French police have successfully rescued a 20-year-old Swiss citizen who had been held hostage in Valence, marking a significant development in the country’s ongoing battle against a disturbing rise in cryptocurrency-related abductions. This case is emblematic of a broader trend in France, which has increasingly become a focal point for what are termed “wrench attacks,” incidents where kidnappers target affluent cryptocurrency traders and executives for ransom.
Authorities revealed that seven suspects were detained in connection with the kidnapping, which involved a meticulously coordinated operation including 150 gendarmes. The victim was found tied up in a residence situated near the city’s high-speed train station, as reported by regional media outlet Le Dauphiné Libéré.
This incident is part of a troubling surge in similar events across France. Security experts highlight that the country currently holds the unfortunate distinction of leading Europe in these violent kidnappings. Analyst Jameson Lopp has noted that at least 10 wrench attacks have occurred in France in 2025 alone, which accounts for nearly one-quarter of the 48 cases documented globally this year.

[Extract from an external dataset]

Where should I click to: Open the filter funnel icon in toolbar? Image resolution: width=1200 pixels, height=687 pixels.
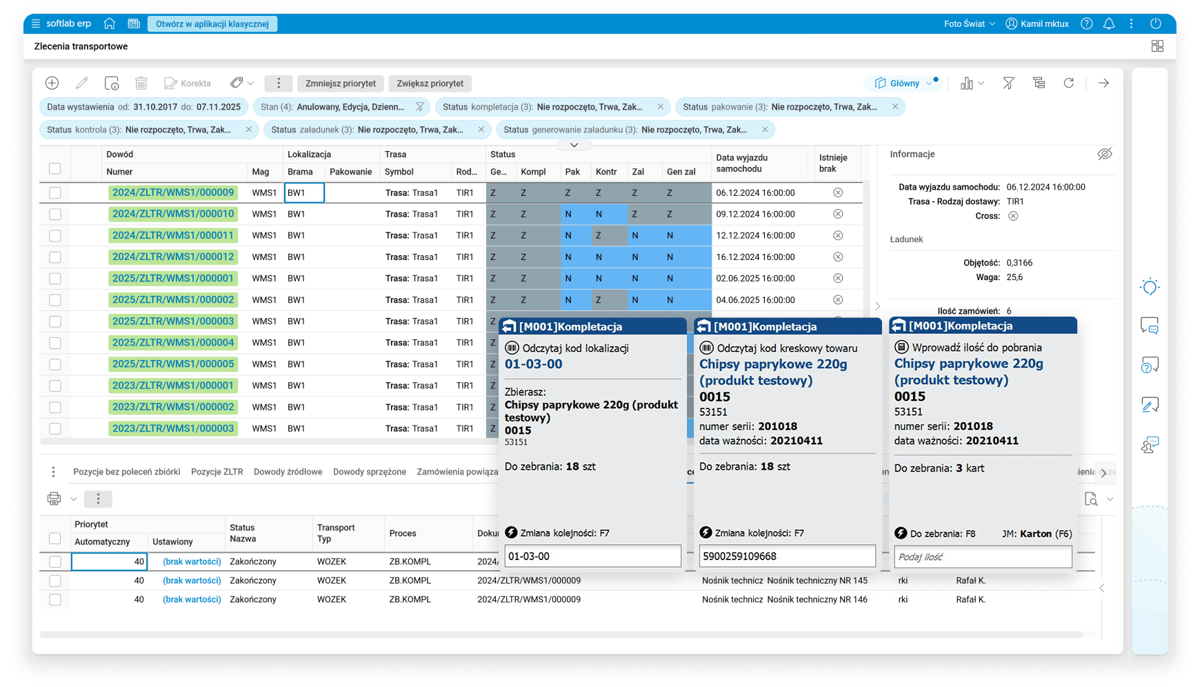(1008, 83)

Highlighting the complexities of this situation, cybercrime consultant David Sehyeon Baek has indicated that the actual number of crypto kidnappings may far exceed the reported statistics, noting that many victims choose to remain silent to avoid further jeopardizing their safety and reputations.
France has witnessed particularly brutal abductions recently. In January, Ledger co-founder David Balland was kidnapped, and his finger was severed as part of the ransom demands before he was ultimately released. Similarly, in May, the father of a crypto executive based in Malta was abducted in Paris and also suffered mutilation during captivity. These cases underscore the alarming tactics employed by kidnappers.
The problem extends far beyond French borders, as criminal networks around the world exploit the anonymity and ease of cryptocurrency for extortion. High-profile cases include the tragic murder of Chinese-Filipino steel magnate Anson Que, who was killed after kidnappers demanded $20 million in crypto. In Hong Kong, a Turkish individual was ambushed during a multimillion-euro crypto transaction, and in Brazil, a Spanish businessman was drugged and held for five days while criminals sought a staggering $50 million in ransom.
As the trend of crypto-related kidnappings continues to rise, victims increasingly include not only cryptocurrency professionals but also affluent individuals from various sectors. This evolving landscape poses significant challenges for law enforcement agencies grappling with the complexities of digital wealth and organized crime.